Illustration by Maya Wei-Haas; text by Hannah Waters and Maya Wei-Haas
Another option are the fossils from the species that dominate after extinctions, such as invasives, which might leave a cleaner signal. Zalasiewicz is currently leading a team that is studying the Pacific oyster, which was introduced from the Sea of Japan to coastlines around the world during the past century. It’s both abundant and likely to fossilize, giving it strong potential as an Anthropocene indicator.
“Where [the Pacific oysters] appear they will be a new element of the biology and therefore future paleontology in those strata,” he says. “But again because humans have transplanted different species at different times around the world, it’s a complicated or messy signal.”
These findings are all play into the AWG's presentation this week at the IGC. They originally hoped this presentation would coincide with their official submission on the Anthropocene to the International Commission on Stratigraphy. But after speaking with geologists on the commission, they decided to wait. “It’s clear that the community would be more comfortable and feel rather more grounded with a traditional golden spike type definition,” says Zalasiewicz. Collecting evidence of signals isn’t enough; they need to identify a location to hammer in the Anthropocene golden spike.
The group isn’t yet sure where they’ll place it; they’re eyeing sediment cores from the deep ocean or remote lakes where the layered signals are clear. But finding a good core comes with its own set of challenges because the layer of Anthropocene sediment is very thin. “If you went to the deep oceans, you might be talking about a millimeter or two of sediment,” says Waters. “All you need is a bivalve to crawl across the seabed and it’ll churn up the whole of the Anthropocene in one go.” In many places, trash or fishing trawls have already obliterated any potential Anthropocene layers.

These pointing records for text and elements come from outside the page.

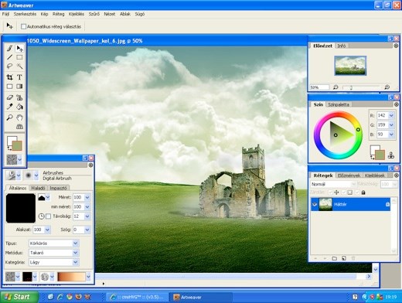Image resolution: width=402 pixels, height=303 pixels.
Task: Select the Magic Wand tool
Action: pos(19,66)
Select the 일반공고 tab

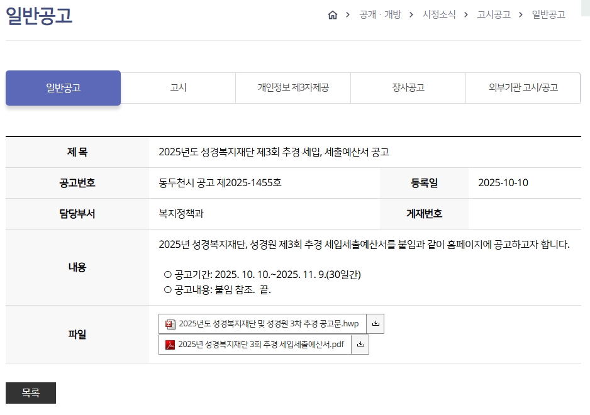pyautogui.click(x=63, y=88)
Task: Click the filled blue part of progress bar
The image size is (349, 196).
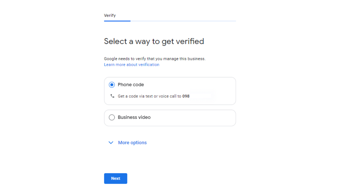Action: point(117,21)
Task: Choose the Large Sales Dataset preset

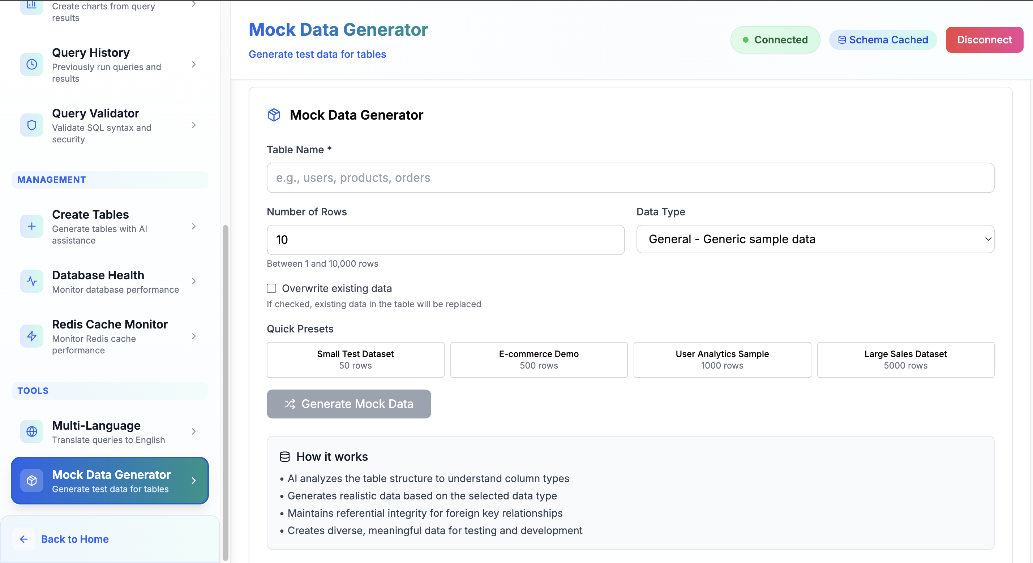Action: [x=905, y=360]
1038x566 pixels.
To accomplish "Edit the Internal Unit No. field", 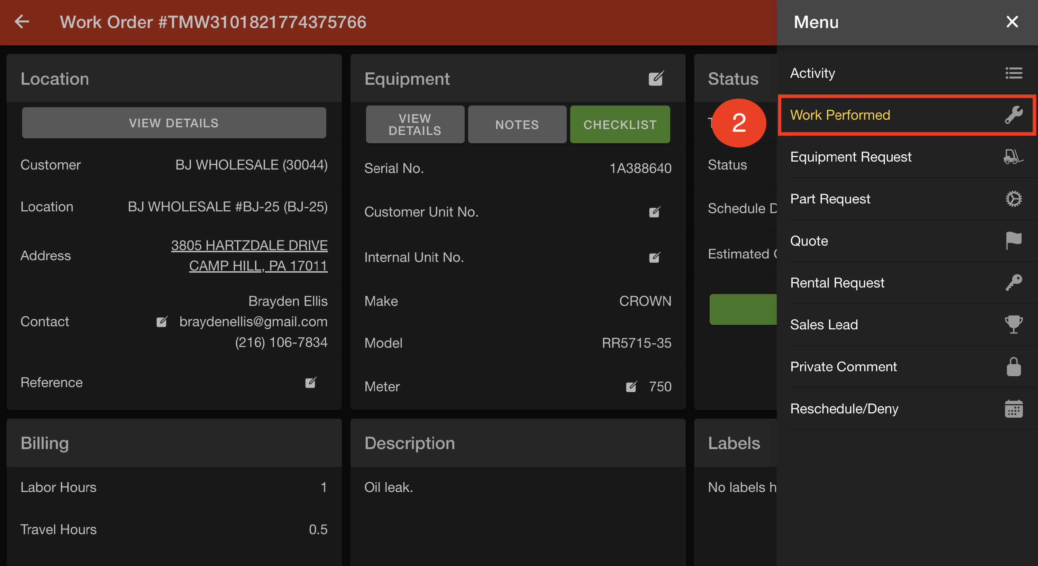I will (x=654, y=257).
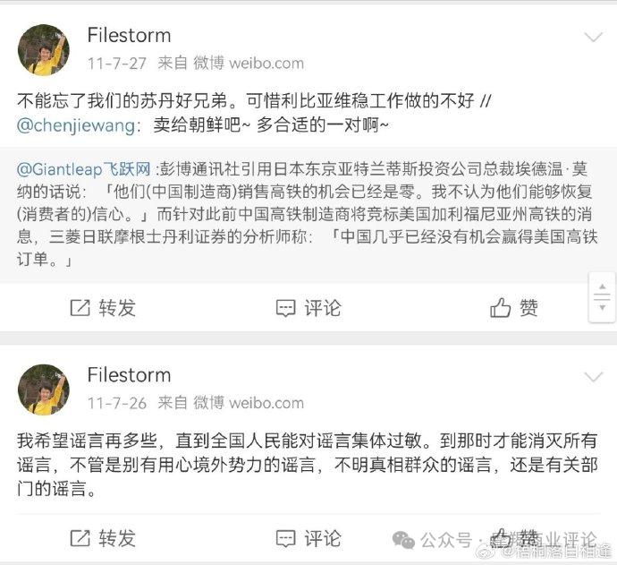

The work of identifying a golden spike location will likely take years. The researchers may need to go out into the field, drill for sediment cores, and do complicated analyses to prove that the signals are consistent and global. Up to this point, AWG members have been doing this work on their own time; now they’ll need to find funding in order to devote themselves to the effort.
Zalasiewicz groans at the thought of it. “Writing grant applications is one of the world’s great soul-destroying jobs,” he says. But to stake a geologic claim to the Anthropocene and bring the world’s overseers of the geologic time scale to a vote, a bit of soul destruction may be worth it.
“The current signals that are forming are quite striking to us already, even if humans died out tomorrow,” he says, a mark will likely remain in the geologic record in the far future. “A case can be made that it can be separable as a geological time unit. We cannot go back to the Holocene.”